Chaque année, des échauffourées émaillent les grandes fêtes du judaïsme et de l'islam à Jérusalem, mais celles survenues quelques heures avant le début de Rosh Hachana, la nouvelle année juive, ont été encore plus violentes. Comme les fois précédentes, elles se sont déroulées sur le Haram al-Charif, l'esplanade du Dôme du Rocher jouxtant le mur des Lamentations, où se rendent traditionnellement de nombreux fidèles. Cette fois, elles ont duré sept heures pendant lesquelles des dizaines de jeunes Palestiniens armés de cocktails Molotov et de pipe bombs (petits engins explosifs) ont affronté les unités antiémeute de la police israélienne qui ont riposté en tirant des balles en caoutchouc et des grenades lacrymogènes. Les violences ont débordé à l'intérieur de la grande mosquée lorsque les manifestants s'y sont réfugiés. Fait sans précédent, une bombe artisanale a explosé à l'approche des policiers.

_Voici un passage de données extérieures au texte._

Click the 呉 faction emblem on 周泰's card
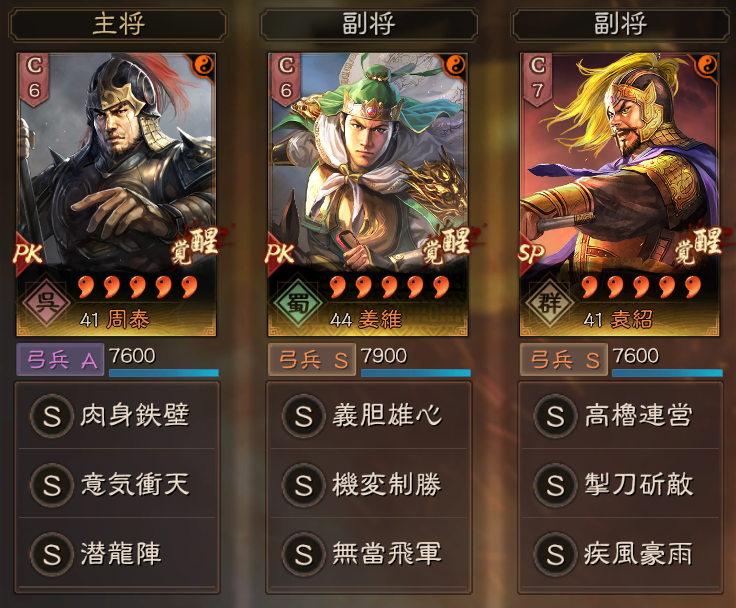 (46, 303)
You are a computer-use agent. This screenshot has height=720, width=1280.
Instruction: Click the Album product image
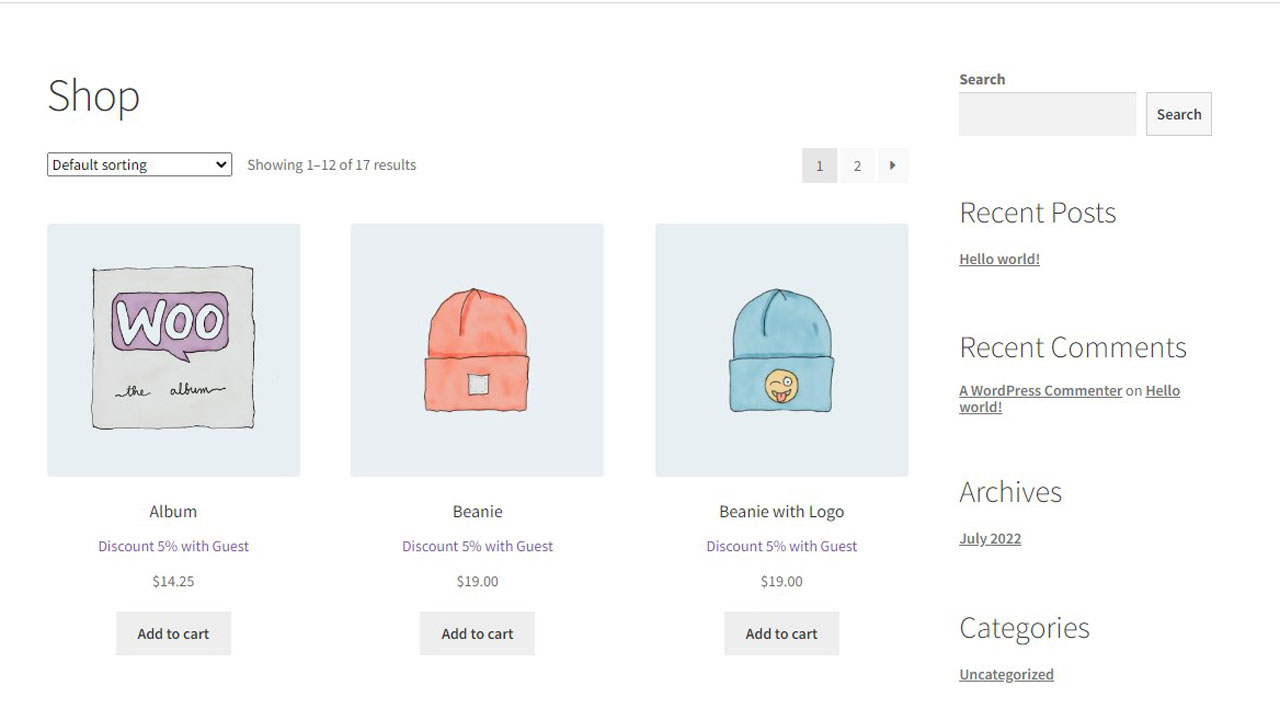click(x=173, y=349)
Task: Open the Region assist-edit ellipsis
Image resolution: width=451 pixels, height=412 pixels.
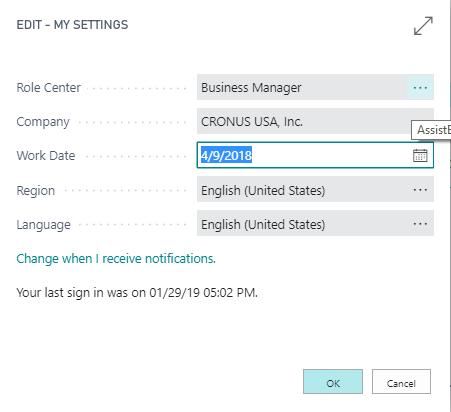Action: 420,190
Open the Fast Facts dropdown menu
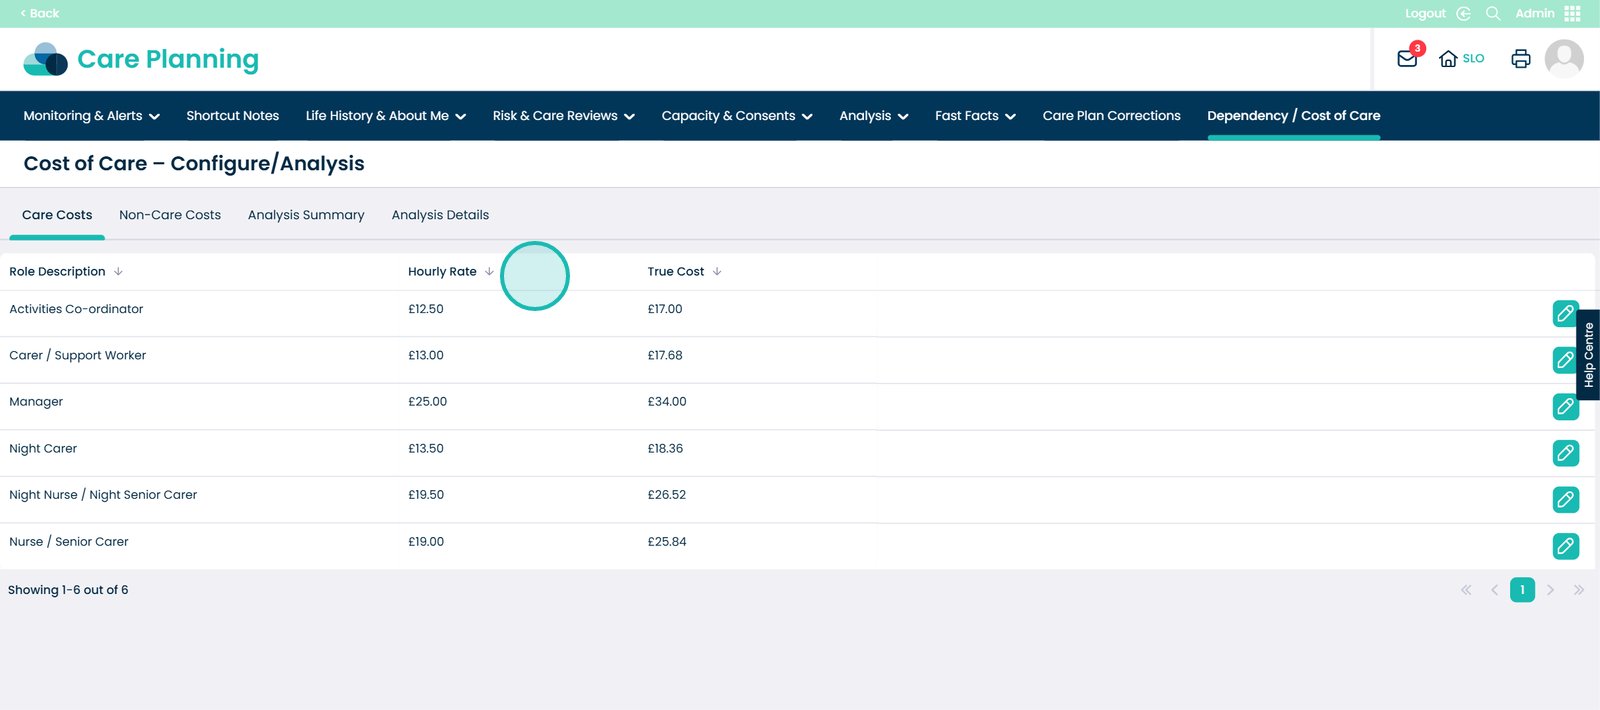1600x710 pixels. 975,116
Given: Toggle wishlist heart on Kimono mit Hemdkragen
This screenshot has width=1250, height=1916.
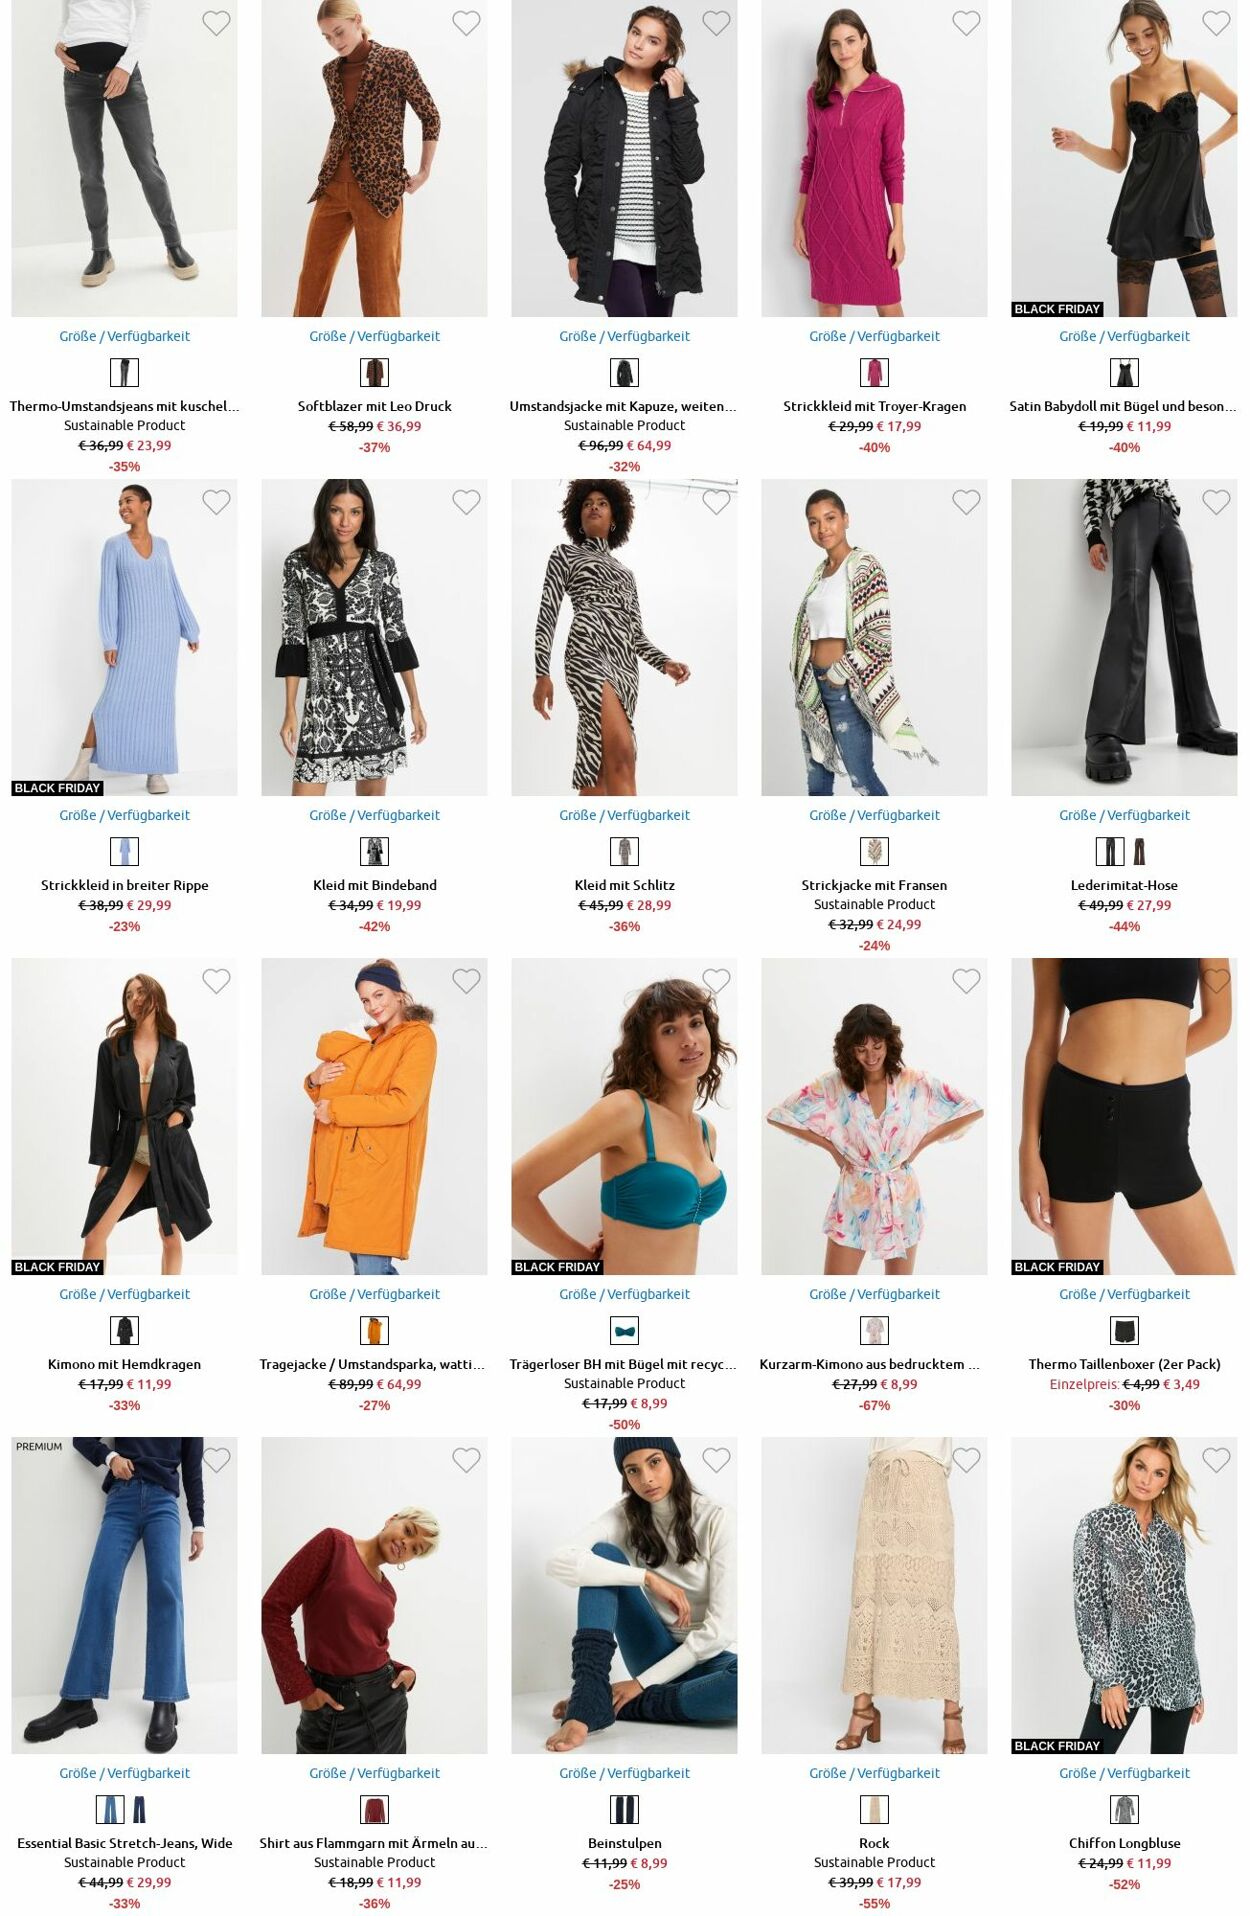Looking at the screenshot, I should point(216,981).
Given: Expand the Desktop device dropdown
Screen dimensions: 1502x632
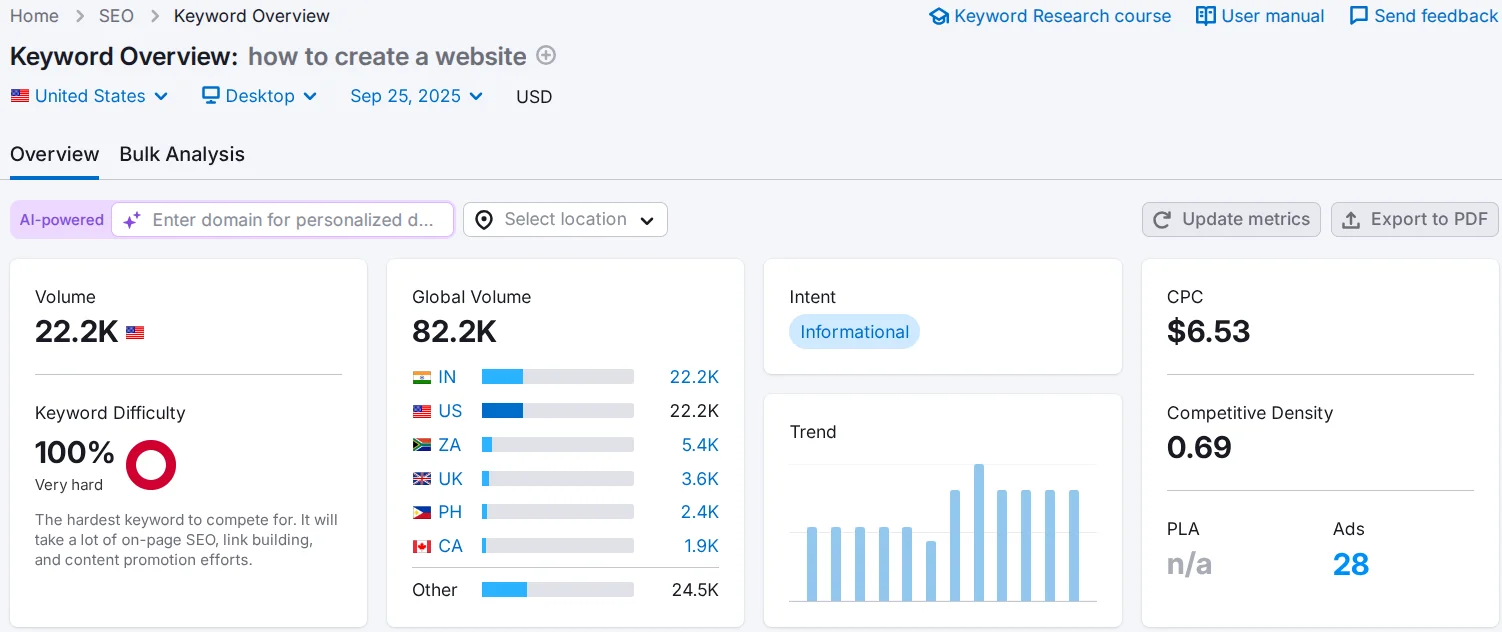Looking at the screenshot, I should [259, 96].
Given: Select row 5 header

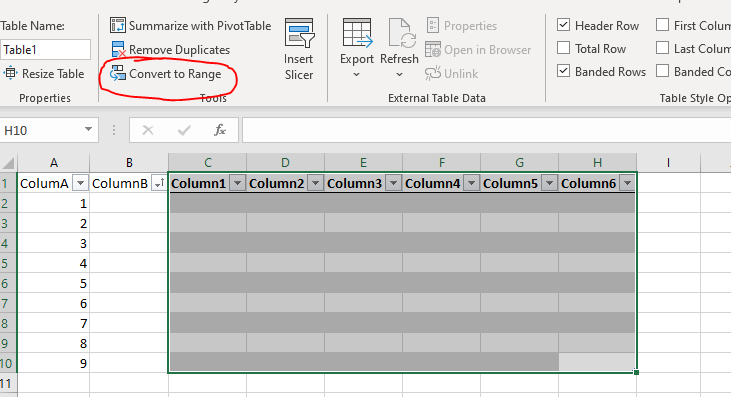Looking at the screenshot, I should coord(6,263).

A l'origine de ce regain de tension, l'interdiction, le 8 septembre, par le ministre israélien de la Défense, Moshé Yaalon (Likoud), de permettre à des groupes de fidèles musulmans, les Mourabitoun (hommes) et les Mourabitat (femmes), de manifester sur l'esplanade des Mosquées chaque fois que des groupes de juifs s'y rendent.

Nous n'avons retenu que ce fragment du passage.